With Tyler Clementi's Death, Let's Try Friending Decency (Kathleen Parker) from the Washington Post
"We should add an urgent call to renew respect for privacy. As a community of decent people, we have to rally ourselves to stop the insanity of narcissism and exhibitionism that inculcates the broader notion that nothing is off-limits."

The Radical Right Returns (Paul Starobin) from National Journal
"The Radical Right, as the Birchers and their kinfolk were known, is back.
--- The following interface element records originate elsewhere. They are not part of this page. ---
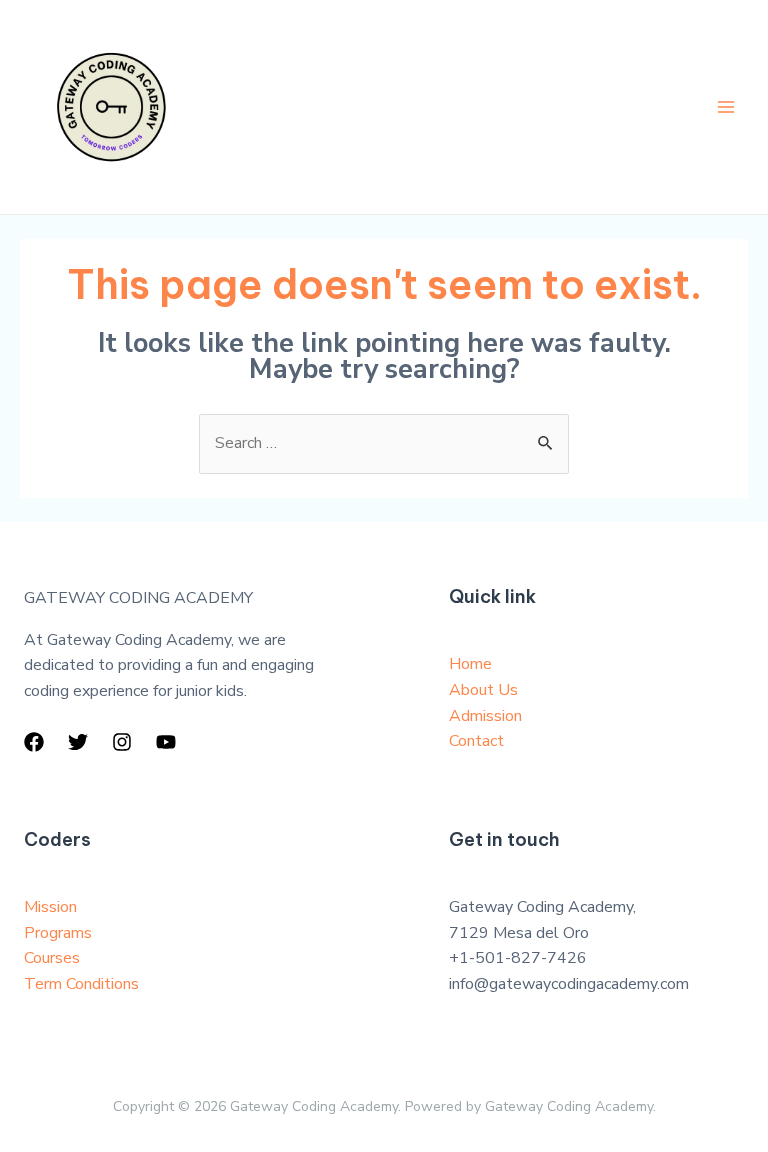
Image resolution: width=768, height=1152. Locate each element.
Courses (52, 958)
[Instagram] (122, 742)
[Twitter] (78, 742)
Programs (58, 933)
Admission (485, 716)
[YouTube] (166, 742)
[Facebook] (34, 742)
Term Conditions (81, 984)
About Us (483, 690)
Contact (476, 741)
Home (470, 664)
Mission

The movement has returned, if not to the center of American politics, then to some worrisome place not all that far from the mainstream. … But the bill of personal indictment against Barack Hussein Obama the man -- that is, the particular spate of accusations that cast him as somehow un-American -- is absurd."
A long-form examination of the mainstreaming of radical thought.

Movement of the Moment Looks to Long-Ago Texts from the New York Times
"The Tea Party is a thoroughly modern movement, organizing on Twitter and Facebook to become the most dynamic force of the midterm elections. But when it comes to ideology, it has reached back to dusty bookshelves for long-dormant ideas.  It has resurrected once-obscure texts by dead writers — in some cases elevating them to best-seller status — to form a kind of Tea Party canon."

Next thing you know, they'll be citing the Protocols of the Elders of Zion.

The Terrible Election Race Race (Gail Collins) from the New York Times
"Which state is having the most appalling campaign season?  Wow, so much competition."

GERMANY NUGGET!!
Eastern Germany on the Road to Western Prosperity from Der Spiegel [of Germany in English]

"Almost two decades since East and West Germany merged, a new study shows that eastern states are catching up with their western neighbors. The standard of living in the former East Germany has improved significantly since the fall of the Wall, though it still trails the west."

CREEPY PLACES NUGGET!!
The World's Creepiest Places from the Huffington Post

"Here are our picks for the creepiest places on the planet. Some, such as Japan's Aokigahara Forest, maintain closely associated with the present-day macabre, while others, like Scotland's Loch Ness, are frequently disregarded as pure folklore...but then again, no one knows for sure."

MOVIE NUGGET!!
"Leaving": Why Isn't Kristin Scott Thomas a Movie Star? from Salon

"'Leaving' has got something none of those movies about middle-aged women finding love has: the amazing Kristin Scott Thomas, who keeps appearing in roles that seem bound to win her the Oscar she's deserved for so long, but inevitably don't. (She's been nominated only once, for "The English Patient" in 1997.)"
I share the critic's high regard for Thomas.